In [1]:
# Import the necessary libraries to complete the assignment
import pandas as pd               # for reading and working with data
import statsmodels.api as sm      # for statistical models

# Read the dataset
df = pd.read_csv("Dataset.csv")

# This is the definition of the independent variable (Age) and and then it's added to a constant for the intercept
X = sm.add_constant(df["Age"])    # X will now include a column of 1s (intercept) and the Age values

# Defining the dependent variable
y = df["BP_Reduction"]

# Fitting the linear regression model
model = sm.OLS(y, X).fit()

# Print the regression results:
print(model.params)       # shows the intercept and the slope
print(model.rsquared)     # shows the R-squared value (how well Age explains BP_Reduction)
print(model.pvalues)      # shows the p-values (test significance of the coefficients)


const    13.561623
Age      -0.087472
dtype: float64
0.10906568718052712
const    1.563851e-15
Age      7.917602e-04
dtype: float64


In [None]:
### Simple Linear Regression Results

Intercept (constant): 13.5616  
Regression coefficient for Age: -0.0875  
R-squared value: 0.1091  
p-value for Age: 0.00079


In [None]:
#interpretation
The results show that age has a statistically significant effect on blood pressure reduction because 
the p-value is 0.00079, which is below 0.05.  
The coefficient for age is -0.087, so as people get older, their blood pressure reduction tends to go down 
a little (by about 0.087 units per year).  
But the R-squared is only 0.11, which means age only explains around 11% of the changes in blood pressure reduction.  
So even though the effect is statistically significant, it has not a very strong effect in practice.


In [3]:
#3b 

import pandas as pd
import statsmodels.formula.api as smf

# Fit a multiple linear regression model:
# Dependent variable: BP_Reduction
# Independent variables: Age, BMI, and Treatment_Group (categorical)
model = smf.ols('BP_Reduction ~ Age + BMI + C(Treatment_Group)', data=df).fit()

#  Print the summary of the regression model to see:
# - Regression coefficients
# - P-values (for significance testing)
# - R-squared value (how well the model explains the data)
print(model.summary())


                            OLS Regression Results                            
Dep. Variable:           BP_Reduction   R-squared:                       0.520
Model:                            OLS   Adj. R-squared:                  0.500
Method:                 Least Squares   F-statistic:                     25.73
Date:                Fri, 23 May 2025   Prob (F-statistic):           1.85e-14
Time:                        20:32:57   Log-Likelihood:                -234.50
No. Observations:                 100   AIC:                             479.0
Df Residuals:                      95   BIC:                             492.0
Df Model:                           4                                         
Covariance Type:            nonrobust                                         
                                    coef    std err          t      P>|t|      [0.025      0.975]
-------------------------------------------------------------------------------------------------
Intercept     

In [None]:
### Report: Coefficients, R-squared, and Significance Levels

We fitted a multiple linear regression model where BP_Reduction is predicted by Age, BMI, and Treatment_Group.

#### Coefficients:
- Intercept: 6.067  
- Drug B vs Drug A: +2.4437  
- Placebo vs Drug A: −2.7394  
- Age: −0.0646  
- BMI: +0.2339  

#### R-squared:
- The R-squared value is 0.52, meaning the model explains 52% of the variation in blood pressure reduction.

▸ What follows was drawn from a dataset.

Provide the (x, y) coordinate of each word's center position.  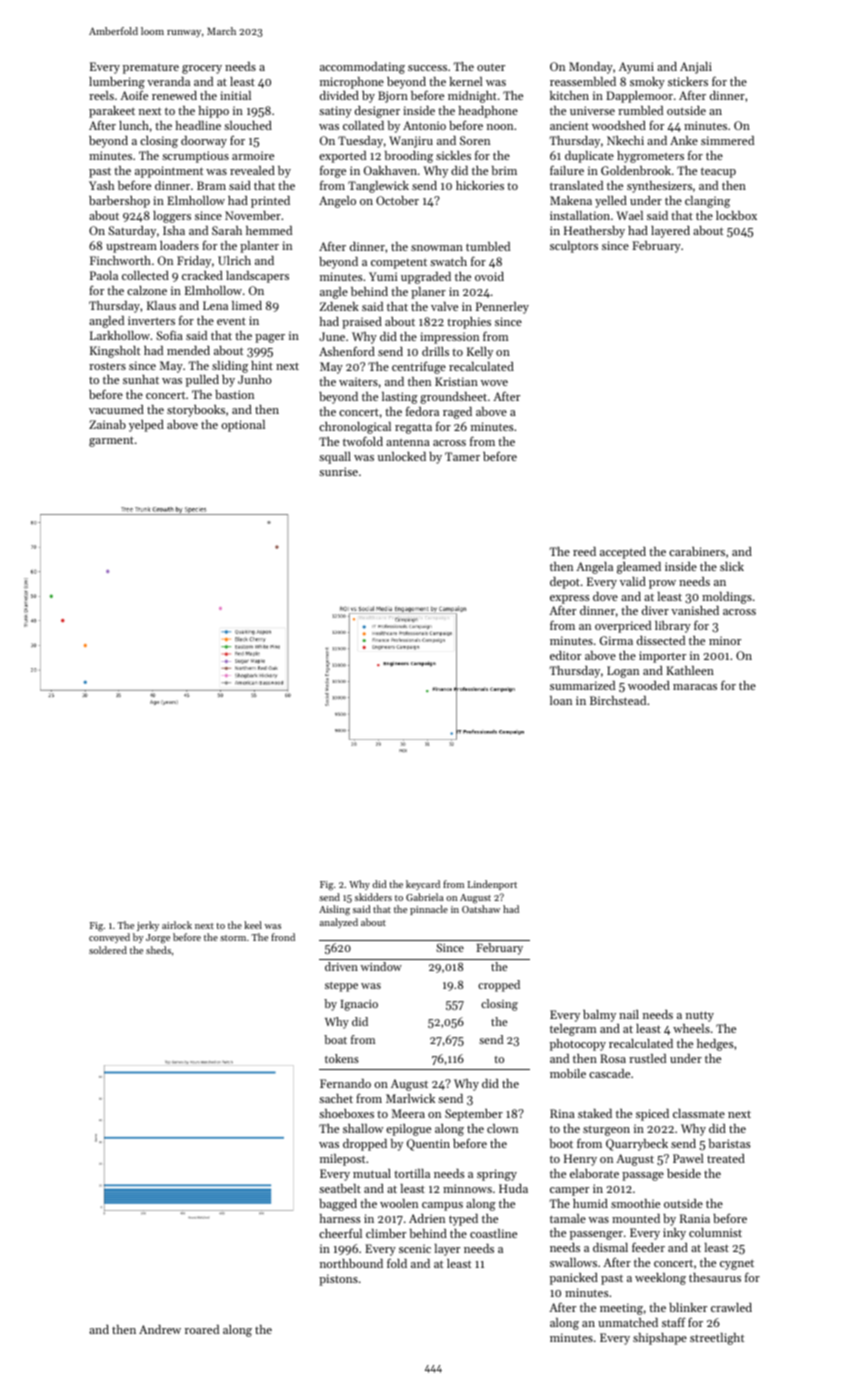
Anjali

#### Significance Levels (p-values):
- All predictors are statistically significant (p < 0.05):
  - Drug B: p = 0.000
  - Placebo: p = 0.000
  - Age: p = 0.001
  - BMI: p = 0.000

This suggests that all included variables have a significant effect on blood pressure reduction.


In [None]:
All included variables are statistically significant predictors of blood pressure reduction because their p-values are below 0.05:
  - Drug B (vs. Drug A): p = 0.000
  - Placebo (vs. Drug A): p = 0.000
  - Age: p = 0.001
  - BMI: p = 0.000



In [None]:
### Comparison with ANOVA Results

The regression results support the findings from the ANOVA test.  
In both models, the treatment group has a significant effect on blood pressure reduction.

From the regression:
- Drug A is the reference group.
- Drug B reduces blood pressure more than Drug A (coefficient = +2.44).
- Placebo reduces blood pressure less than Drug A (coefficient = −2.74).

This matches the ANOVA results, which also showed differences between the groups.  
So, the regression confirms that Drug B has the strongest effect, and Placebo has the weakest.


In [None]:
### Comment on Confounding Variables

Adjusting for variables like Age, BMI, and Gender helps us see the real effect of the treatment.

For example:
- If people of different ages receive the same treatment, age might influence how well it works.
- By including age in the analysis, we can find out if the treatment works better or worse depending on age.

This approach helps us understand whether an outside factor, like age, is affecting the results, and gives a clearer view of how effective the treatment really is.